高城:やっぱり、オルタナティブなものがいいですね。今はもう、フェスっていう空間のデザインが結構固まってきてるじゃないですか? お客さんからすればそれが落ち着くだろうし、いい部分もいっぱいあるだろうから、それはそれで全然いいんです。ただ、『FESTIVAL de FRUE』は会場も手つかずというか、「こういうところでやるんだ」って感じだったし、過剰な飾りつけもなく、暗かったんです(笑)。


ステージもビカビカしてなくて、紫、黄色、みたいな。でもそれがよかったんですよね。「フェスっていうと、ああいう感じ」っていくつか浮かぶイメージからもうはみ出せないのかと思ったら、「全然はみ出せるな」と思って、ああいう感じのフェスがもっと増えたらなって思いますね。



左から:原田郁子(クラムボン)、高城晶平(cero)


原田:「これぞフェス」というような王道のフェスが日本に根づいていった歴史がある一方で、そこから逸脱していく流れも面白いですよね。ceroとも一緒になったことがある鹿児島の『GOOD NEIGHBORS JAMBOREE』は、Double Famousの坂口修一郎くんが地元の人たちと一緒になって、ステージをつくるところからバラすところまで自分たちでやっていて、頭が下がるんですけど。そこはステージが基本ひとつなんです。その空間にはそのときのライブの音しか鳴ってないっていう、あのシンプルさがよくて。


高城:あのフェスは風通しのよさで言えば上位ですよね。行きにくさでもだいぶ上位なんですけど(笑)。


原田:(笑)。ステージがひとつとかふたつだけのフェスは、「被り」がないように組んであって、お客さんたちが分散しないですよね。観ても観なくてもいいんだけど、会場全体がぎゅっとしてる感じ。もちろん、大きいフェスもワクワクするし、数あるアーティストから選ぶのも楽しいけど、『GOOD NEIGHBORS JAMBOREE』のシンプルさはすごい新鮮だなって。


高城:どっちもあるのがいいですよね。たとえば10分ずつ観て、「いくつ観れた!」って、リストをSNSにアップして満足するみたいなプレイリスト的な楽しみ方も間違ってはいないと思う。いろんなレンジがあっていいと思うんですよ。

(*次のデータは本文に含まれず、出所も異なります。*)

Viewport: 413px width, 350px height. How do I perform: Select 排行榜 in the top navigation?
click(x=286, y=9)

子どもに優しいフェスがあれば、ゴリゴリに大人向けがあってもいいし、その中間があってもいい。これだけフェスが乱立しているんだから、みんなが同じものを目指さないほうがいいですよね。「めちゃ安い」とか「めちゃ高い」でもいいし(笑)。広いレンジで考えて場作りをしていけば、必然的に風通しもよくなるんじゃないですかね?



左から:原田郁子(クラムボン)、高城晶平(cero)


原田:あとは、ローカルの感覚も大事かなって思いますね。私は福岡の出身なんですけど、『CIRCLE』があることがちょっと誇らしいとか。毎年その日を楽しみにいろんな街から集まる人たちがいたり。そういうところにも風通しのよさが生まれると思います。

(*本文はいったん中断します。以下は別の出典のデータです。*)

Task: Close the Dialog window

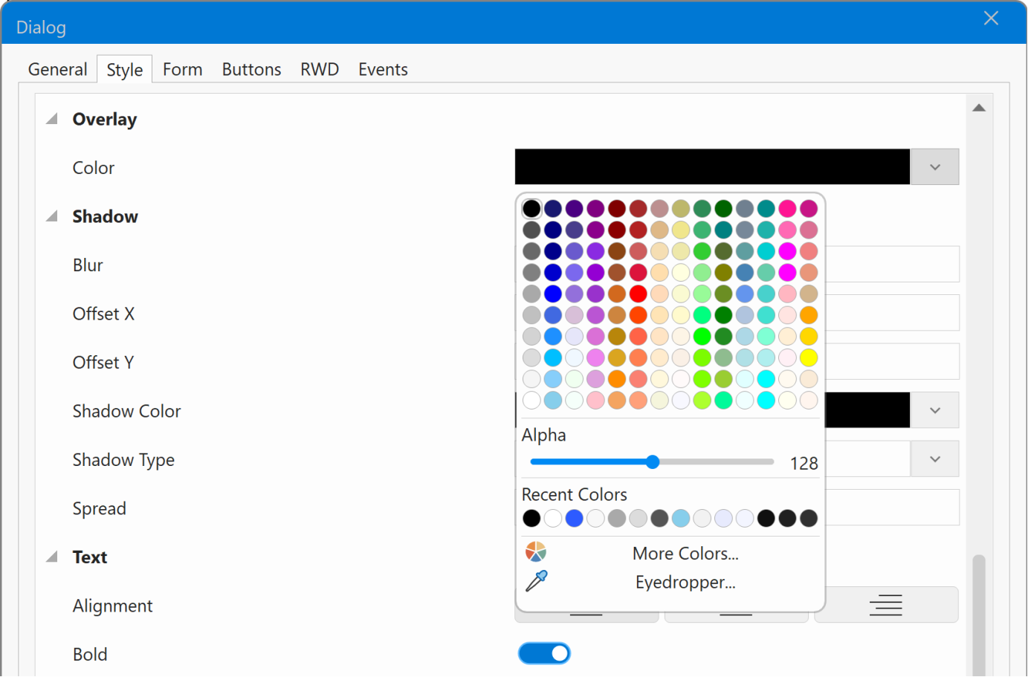Action: click(991, 19)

—最後に、『FUJI & SUN』のラインナップのなかから、おすすめのアーティストを教えてもらえますか?


高城:DJ Sprinklesはいいですよねえ。ceroでPAをやってくれる得能直也さんがすごく好きで、よくミックスを送ってくれたりしていたんで、印象に残ってます。



“Low Point On High Ground (DJ Sprinkles Rock Bottom Mix)”を聴く(Apple Musicはこちら)


原田:いやあ、やっぱりエルメート・パスコアール(マイルス・デイヴィスをして「世界で最も印象的なミュージシャン」と評されたブラジルの音楽家。鍵盤・管楽器にはじまり、ヤカンや動物の鳴き声までを音楽へと昇華し、50年以上ものキャリアを通して世界中の音楽家やリスナーに影響を与える)ですよね!


一昨年初めてライブを拝見して、「実在するんだ」って思ったんですけど、とにかく楽しかった。パスコアールも楽しそうだったし、バンドメンバーも素晴らしく、パスコアールと一緒に演奏できるっていう喜びに溢れていて。グルーヴというか、音楽そのものがボジティヴ。初めて観る方もきっと身体が動いちゃうんじゃないかな。


高城:僕もパスコアール大好きですけど、自分で自分の音楽を「ユニバーサルミュージック」って呼んでいて、ライブでも「ユニバーサルミュージックの伝承に来ました」って言っているんですよね。


自分の息子を含むお弟子さんたちがバンドメンバーで、彼らにもユニバーサルミュージックの伝承を手伝ってもらっているし、それをいろんな国の人に継承していくのが我々のライフワークなんだって。だから、ライブも授業みたいな感じというか、「あの曲をやってくれた!」とか、そういう喜びとは違うけど、絶対楽しいと思います。


—お二人の話を聞いていて、茂木さんはパスコアールなんじゃないかって思っちゃいました(笑)。フィッシュマンズというユニバーサルミュージックの伝道師というか。


高城:僕も今、話しててちょっと思った(笑)。何かに触れているものがあって、それを絶やしたくないから、自分がその礎になる。パスコアールも自分がスターだとは思ってなくて、脈々と続いていくものの礎だっていう考えだと思うんですよね。もしかしたら、同じようなことなのかもしれないですね。